#### Task requirements:
Please render the listing, starting at the line containing "You are a computer-use" and ending at the last line of the listing, as a Markdown table with the columns Row and Listing line. Skip blank lines and leave the pictures out.

[Rows on where targets appear]

━━━━━━━━━━━━━━━━━━━━

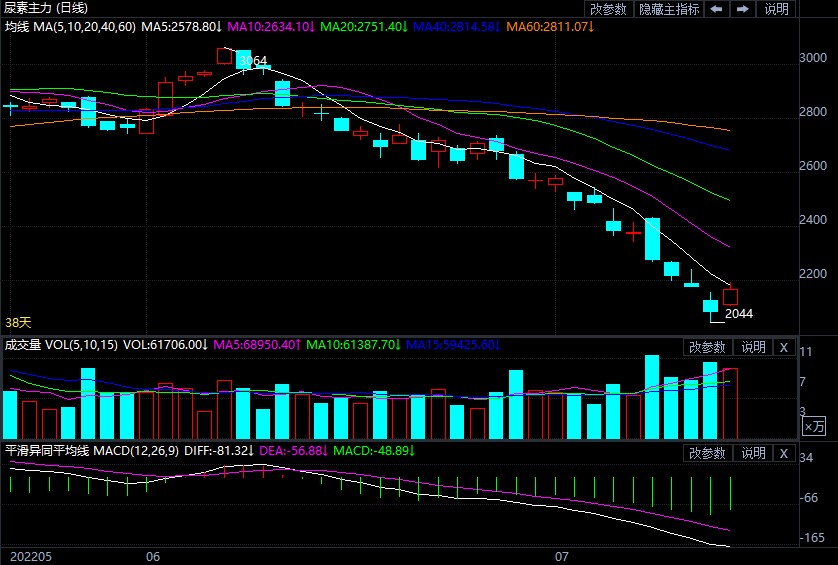Viewport: 838px width, 565px height.
Task: Click the left arrow navigation button
Action: (x=717, y=9)
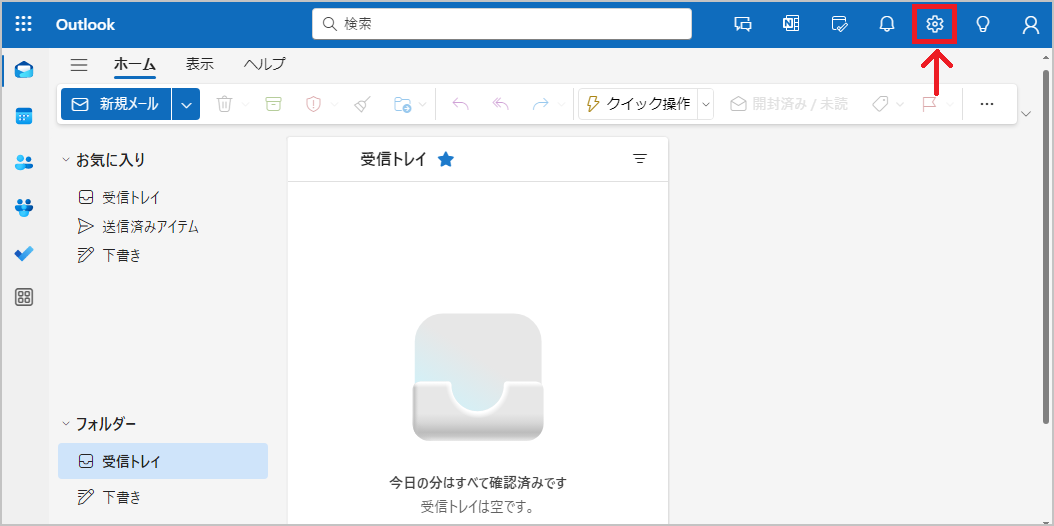Open More apps icon in sidebar
Screen dimensions: 1054x526
tap(24, 297)
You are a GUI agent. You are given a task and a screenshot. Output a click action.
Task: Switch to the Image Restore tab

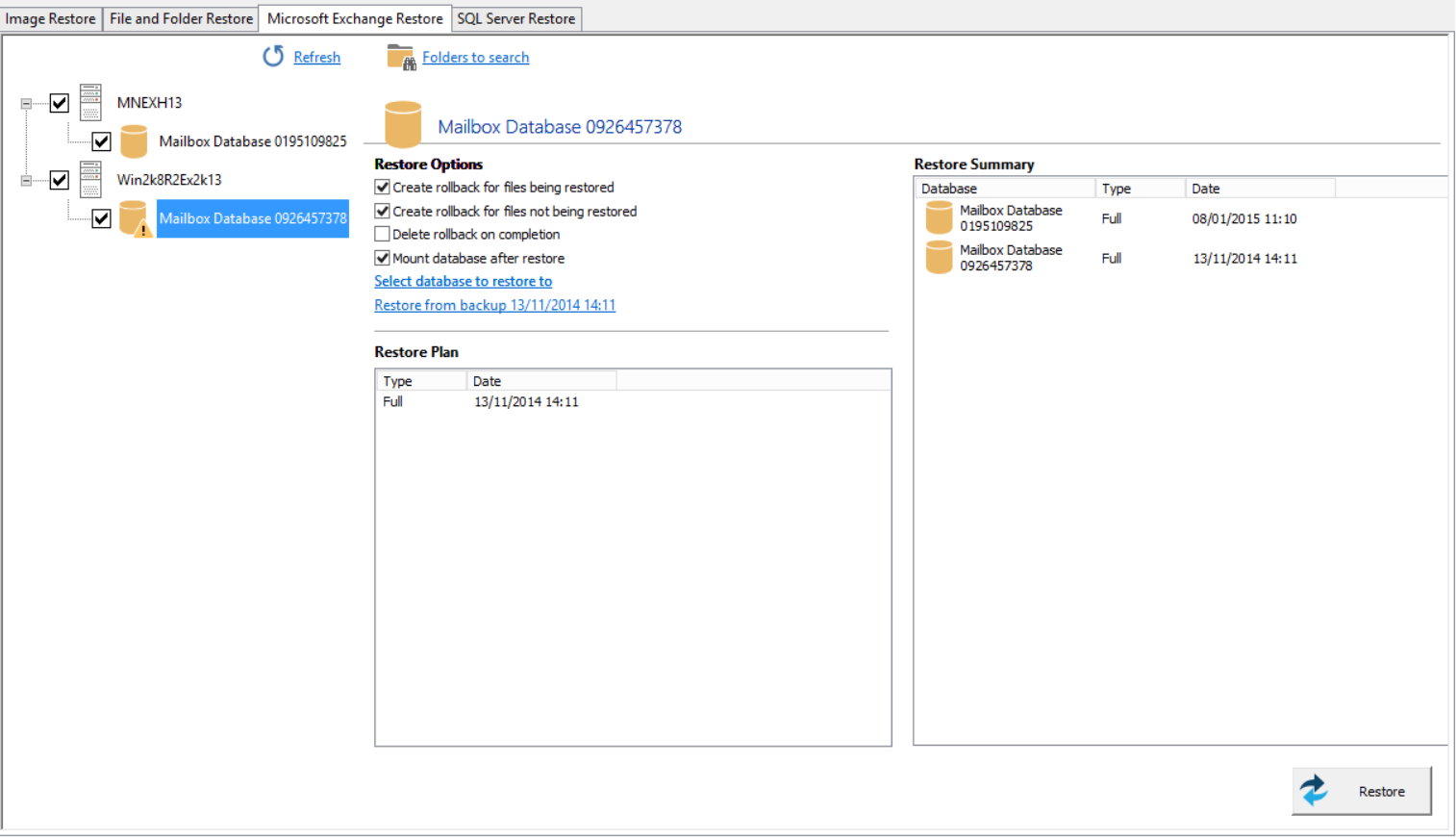coord(51,18)

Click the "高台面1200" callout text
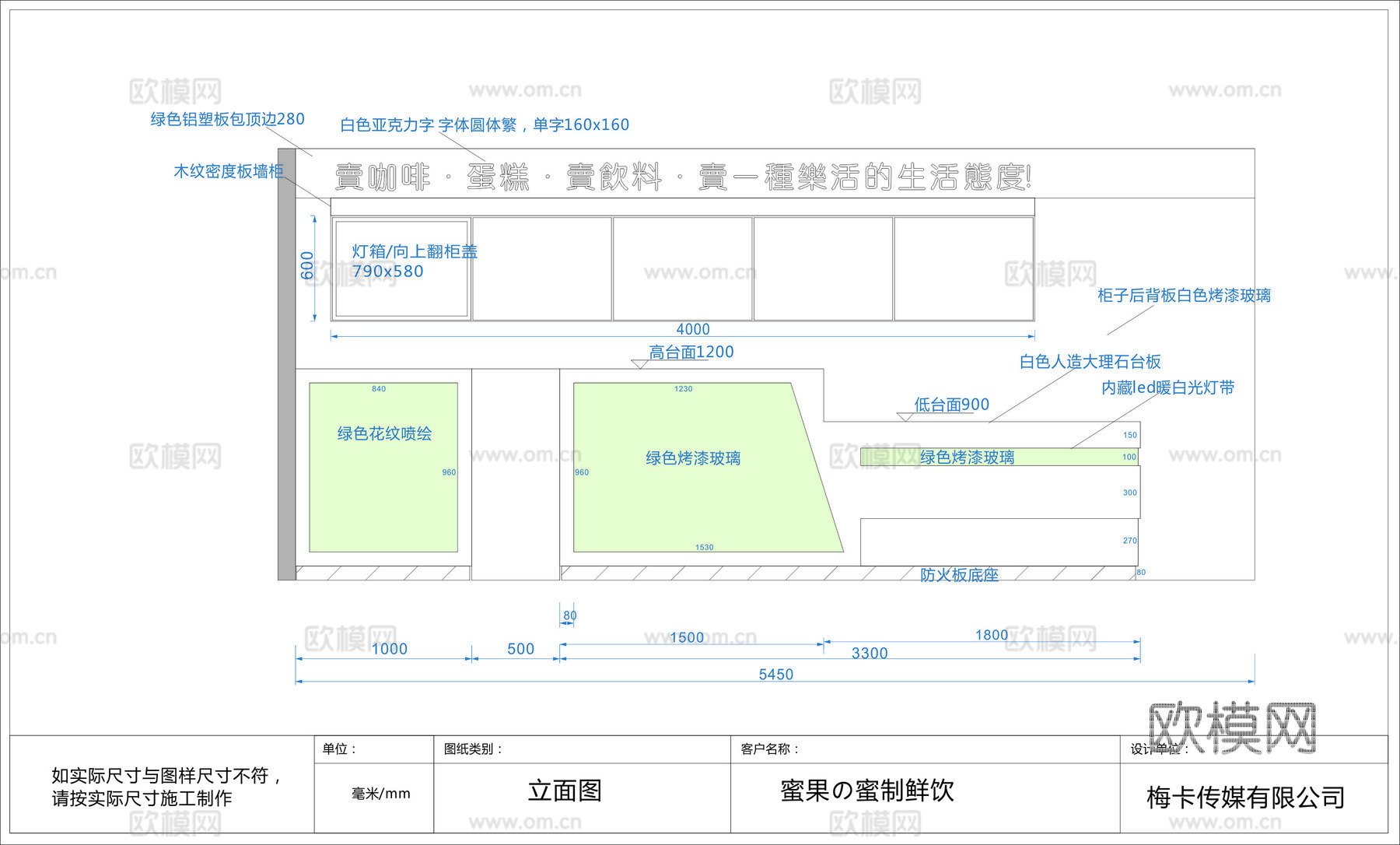click(x=691, y=351)
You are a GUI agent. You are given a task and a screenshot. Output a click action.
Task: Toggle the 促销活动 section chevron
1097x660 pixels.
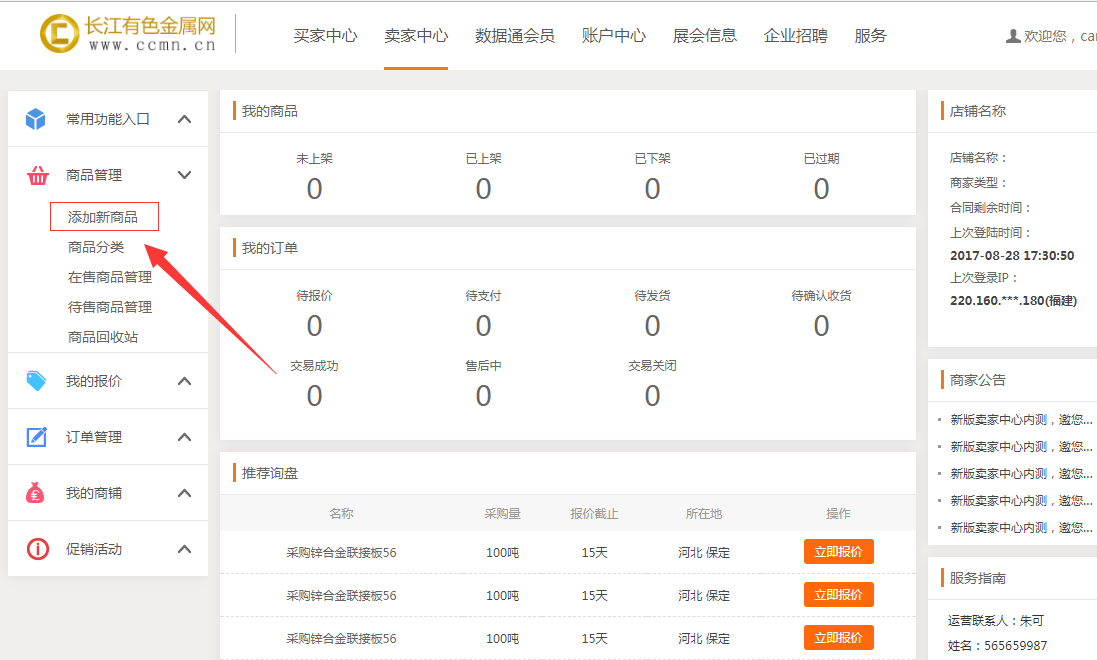[x=184, y=549]
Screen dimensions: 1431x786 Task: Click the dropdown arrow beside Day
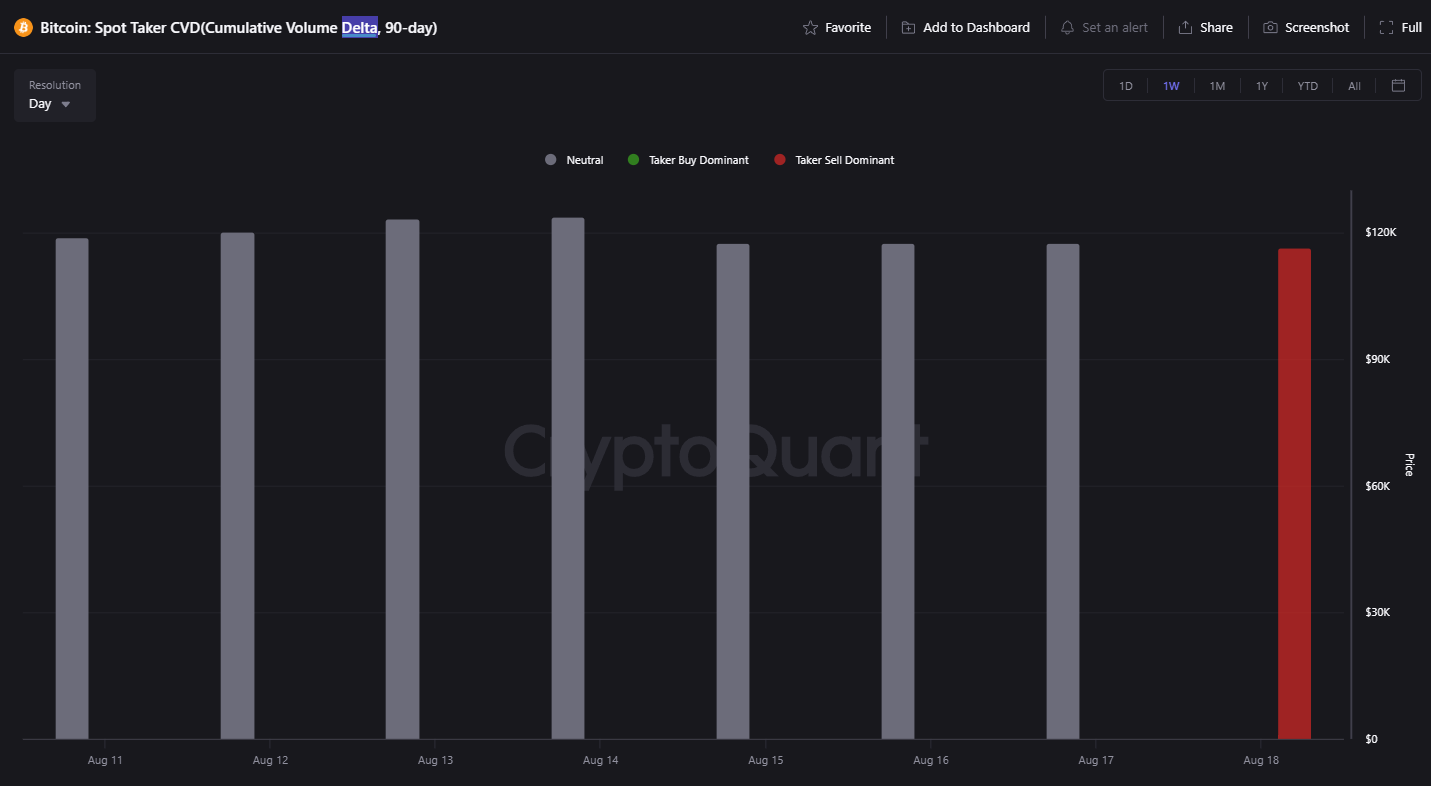[x=66, y=104]
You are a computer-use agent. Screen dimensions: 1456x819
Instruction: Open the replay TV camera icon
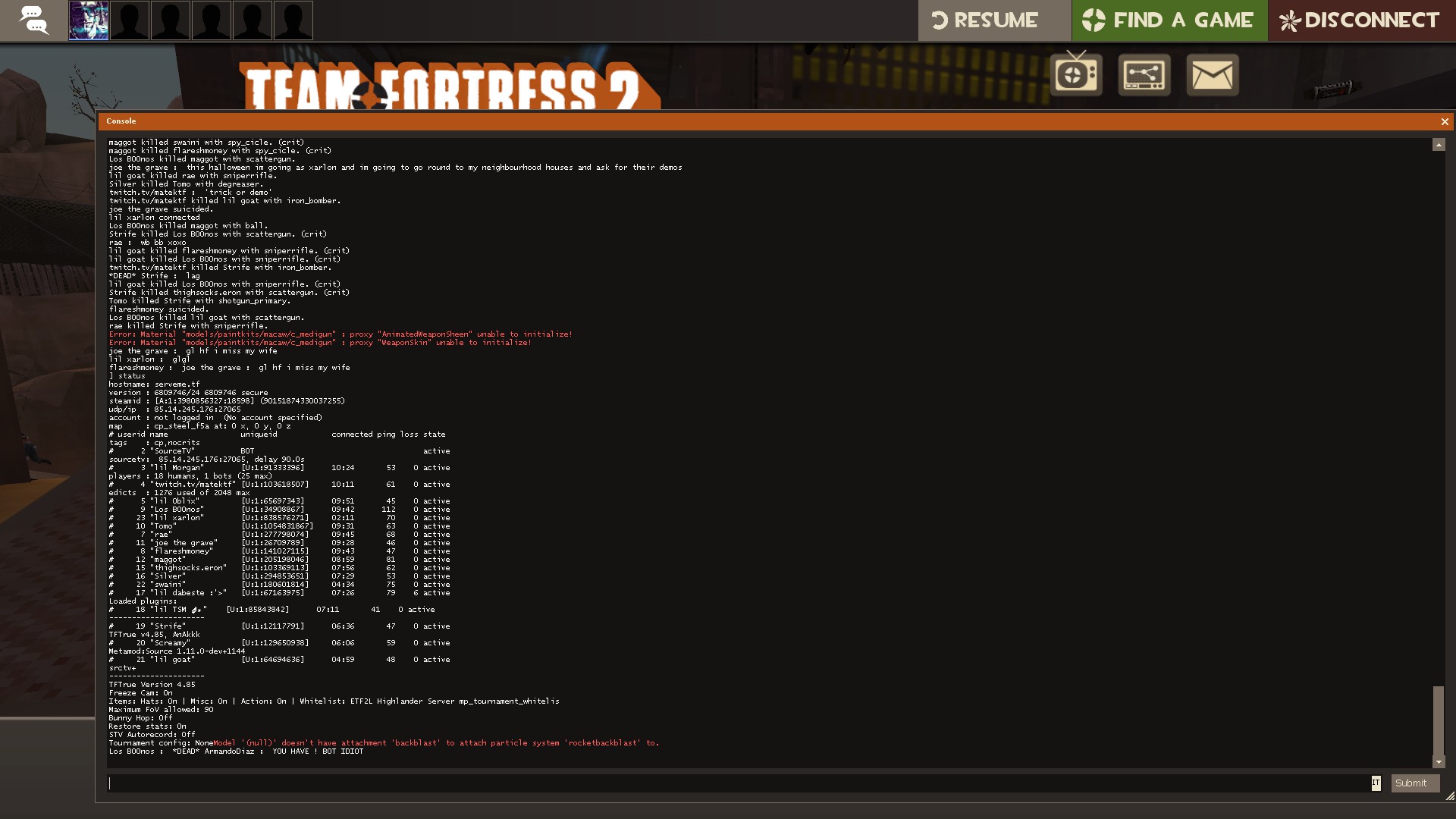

━━━━━━━━━━━━━━━━━━━━

#### Expected output:
| Row | Listing line |
|---|---|
| 1 | You are a computer-use agent. Screen dimensions: 1456x819 |
| 2 | Instruction: Open the replay TV camera icon |